Cut a release with ./release.sh [X.Y.Z] — the optional arg bumps & commits VERSION; it then
tags the current commit v<VERSION> (requires a clean tree). Push the tag, then deploy.
Files
| File | Purpose |
|---|---|
index.html |
the Concepts landing / gallery (embeds each widget live) |
editor.html |
the PM_E‑1 editor app (source, with @BUILD:* markers) |
kit.html · player.html · teacher.html · stage.html · micro.html · showcase.html |
the device widget pages (PM_K‑1 Kit, PM_C‑1 Concept, Teacher, Stage, PM_P‑1 Practice, PM_D‑1 Display) |
info-*.html |
per‑form‑factor spec pages (embed the live widget + description + dimensions + BOM) |
embed.html · embed.js |
embed docs and the drop‑in widget loader |
src/ |
shared partials inlined into every page: engine.js, setlists.js, base.css, header.html, footer.html, chrome.js, progbox.{html,js}, infoembed.{html,js} |
assets/ |
base64 blobs inlined at build (favicon, logo-dark, logo-light) |
pico/ |
PM_K‑1 MicroPython firmware: main.py, gen_font.py (font generator), README.md |
pico-cp/ |
PM_K‑1 CircuitPython edition: code.py, programs.json, font_*.bin, README.md (bundled + served as /pm_k1_circuitpy.zip) |
build.sh |
resolve markers → self‑contained dist/ pages (+ pico-main.py) |
deploy.sh |
build, then publish to the Caddy web root |
release.sh |
tag a formal version |
VERSION |
formal version string |
LICENSE |
GNU AGPL v3 license text |
License
Copyright (C) 2026 Varasys.
This program is free software: you can redistribute it and/or modify it under the terms of the
GNU Affero General Public License as published by the Free Software Foundation, either
version 3 of the License, or (at your option) any later version. See LICENSE.
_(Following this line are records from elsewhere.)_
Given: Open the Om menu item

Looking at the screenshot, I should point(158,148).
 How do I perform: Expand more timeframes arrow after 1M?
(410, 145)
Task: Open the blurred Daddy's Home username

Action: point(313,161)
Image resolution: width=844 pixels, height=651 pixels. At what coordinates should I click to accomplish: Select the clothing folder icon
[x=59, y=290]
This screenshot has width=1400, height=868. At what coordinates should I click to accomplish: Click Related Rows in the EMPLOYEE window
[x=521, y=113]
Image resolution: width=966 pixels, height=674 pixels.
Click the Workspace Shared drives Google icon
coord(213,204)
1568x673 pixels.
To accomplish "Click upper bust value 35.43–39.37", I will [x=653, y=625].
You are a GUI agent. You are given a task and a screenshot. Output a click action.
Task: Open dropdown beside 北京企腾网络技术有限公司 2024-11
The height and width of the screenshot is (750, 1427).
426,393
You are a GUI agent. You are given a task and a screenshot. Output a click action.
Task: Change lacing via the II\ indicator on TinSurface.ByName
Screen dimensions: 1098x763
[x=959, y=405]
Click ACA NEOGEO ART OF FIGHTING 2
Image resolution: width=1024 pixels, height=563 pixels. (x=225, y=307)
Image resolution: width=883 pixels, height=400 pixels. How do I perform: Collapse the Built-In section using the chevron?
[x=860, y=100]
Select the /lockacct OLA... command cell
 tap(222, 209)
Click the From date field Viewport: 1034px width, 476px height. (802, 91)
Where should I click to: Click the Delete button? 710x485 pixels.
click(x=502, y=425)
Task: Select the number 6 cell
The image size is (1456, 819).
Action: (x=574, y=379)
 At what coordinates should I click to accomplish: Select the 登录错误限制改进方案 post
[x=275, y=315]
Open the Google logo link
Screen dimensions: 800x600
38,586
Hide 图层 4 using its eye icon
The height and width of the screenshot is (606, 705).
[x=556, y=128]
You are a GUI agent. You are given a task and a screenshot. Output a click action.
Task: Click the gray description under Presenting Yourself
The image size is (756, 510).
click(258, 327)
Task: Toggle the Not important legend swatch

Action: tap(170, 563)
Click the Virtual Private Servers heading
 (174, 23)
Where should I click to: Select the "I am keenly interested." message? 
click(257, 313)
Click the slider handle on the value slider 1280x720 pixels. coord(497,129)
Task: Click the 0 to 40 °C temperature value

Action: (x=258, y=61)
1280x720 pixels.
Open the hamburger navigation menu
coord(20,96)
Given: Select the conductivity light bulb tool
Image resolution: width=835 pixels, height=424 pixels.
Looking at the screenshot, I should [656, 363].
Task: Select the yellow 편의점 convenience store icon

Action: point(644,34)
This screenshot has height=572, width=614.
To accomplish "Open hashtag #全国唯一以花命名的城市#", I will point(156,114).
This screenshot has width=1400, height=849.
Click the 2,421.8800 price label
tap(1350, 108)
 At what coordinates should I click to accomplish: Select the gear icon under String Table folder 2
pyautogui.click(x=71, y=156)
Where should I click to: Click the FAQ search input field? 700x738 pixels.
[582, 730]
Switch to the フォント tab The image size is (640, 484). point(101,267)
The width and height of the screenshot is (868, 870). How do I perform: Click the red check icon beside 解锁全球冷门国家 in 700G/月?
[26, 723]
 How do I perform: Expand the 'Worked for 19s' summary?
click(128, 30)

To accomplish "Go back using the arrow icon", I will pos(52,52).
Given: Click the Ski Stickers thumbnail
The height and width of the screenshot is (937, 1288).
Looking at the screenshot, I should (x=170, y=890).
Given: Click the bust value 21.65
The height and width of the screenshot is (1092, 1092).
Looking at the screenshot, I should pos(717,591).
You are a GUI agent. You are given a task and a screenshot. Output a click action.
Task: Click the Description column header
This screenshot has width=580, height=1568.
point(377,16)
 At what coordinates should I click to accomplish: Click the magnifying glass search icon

Because the app is served over a network, the AGPL's §13 applies: anyone interacting with a hosted instance must be able to get its source — the public repository is https://codeberg.org/VARASYS/metronome (also linked from the in‑app ? help).
Credits
All drum and percussion voices are synthesized in Web Audio (808/909‑style and electronic) — there are no audio samples. The on‑device fonts (PM_K‑1) are rendered from DejaVu Sans.